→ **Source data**
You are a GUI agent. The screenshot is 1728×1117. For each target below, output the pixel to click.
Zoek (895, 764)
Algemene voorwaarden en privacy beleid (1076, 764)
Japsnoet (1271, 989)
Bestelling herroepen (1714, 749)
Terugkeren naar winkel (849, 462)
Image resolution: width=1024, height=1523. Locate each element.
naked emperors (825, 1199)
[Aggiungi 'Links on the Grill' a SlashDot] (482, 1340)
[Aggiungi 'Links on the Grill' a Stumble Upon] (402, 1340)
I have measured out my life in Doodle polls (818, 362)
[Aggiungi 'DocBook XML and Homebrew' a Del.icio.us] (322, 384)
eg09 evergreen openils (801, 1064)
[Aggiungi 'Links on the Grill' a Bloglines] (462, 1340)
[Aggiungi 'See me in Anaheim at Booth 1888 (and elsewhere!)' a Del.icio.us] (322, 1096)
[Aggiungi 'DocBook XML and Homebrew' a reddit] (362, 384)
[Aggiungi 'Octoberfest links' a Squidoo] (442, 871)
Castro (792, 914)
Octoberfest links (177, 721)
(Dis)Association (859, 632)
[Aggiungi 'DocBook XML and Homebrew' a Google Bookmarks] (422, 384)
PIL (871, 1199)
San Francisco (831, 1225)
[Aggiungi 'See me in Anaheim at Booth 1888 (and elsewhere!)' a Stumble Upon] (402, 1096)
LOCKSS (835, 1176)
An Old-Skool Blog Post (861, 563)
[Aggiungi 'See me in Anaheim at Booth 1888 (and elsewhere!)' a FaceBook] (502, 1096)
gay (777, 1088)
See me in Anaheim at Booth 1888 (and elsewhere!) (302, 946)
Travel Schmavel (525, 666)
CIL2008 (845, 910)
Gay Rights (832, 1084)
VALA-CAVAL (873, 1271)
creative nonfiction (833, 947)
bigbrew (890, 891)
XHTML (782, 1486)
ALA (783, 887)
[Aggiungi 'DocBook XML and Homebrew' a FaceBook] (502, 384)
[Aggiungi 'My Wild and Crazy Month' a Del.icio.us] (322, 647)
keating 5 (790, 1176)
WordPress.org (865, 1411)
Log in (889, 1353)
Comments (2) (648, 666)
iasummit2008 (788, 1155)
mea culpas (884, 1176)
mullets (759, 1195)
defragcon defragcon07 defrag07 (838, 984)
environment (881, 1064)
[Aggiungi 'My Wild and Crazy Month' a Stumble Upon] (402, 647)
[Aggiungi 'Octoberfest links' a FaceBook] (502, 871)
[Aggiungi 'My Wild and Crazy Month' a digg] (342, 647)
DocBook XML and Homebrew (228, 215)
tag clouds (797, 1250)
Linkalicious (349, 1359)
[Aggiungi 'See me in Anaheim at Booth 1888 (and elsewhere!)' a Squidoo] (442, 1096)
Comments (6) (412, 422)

→ **Exercise goal**
Filter the lines above, keeping and copying those that contain "Wild".

→ **Task answer**
[Aggiungi 'My Wild and Crazy Month' a Del.icio.us] (322, 647)
[Aggiungi 'My Wild and Crazy Month' a Stumble Upon] (402, 647)
[Aggiungi 'My Wild and Crazy Month' a digg] (342, 647)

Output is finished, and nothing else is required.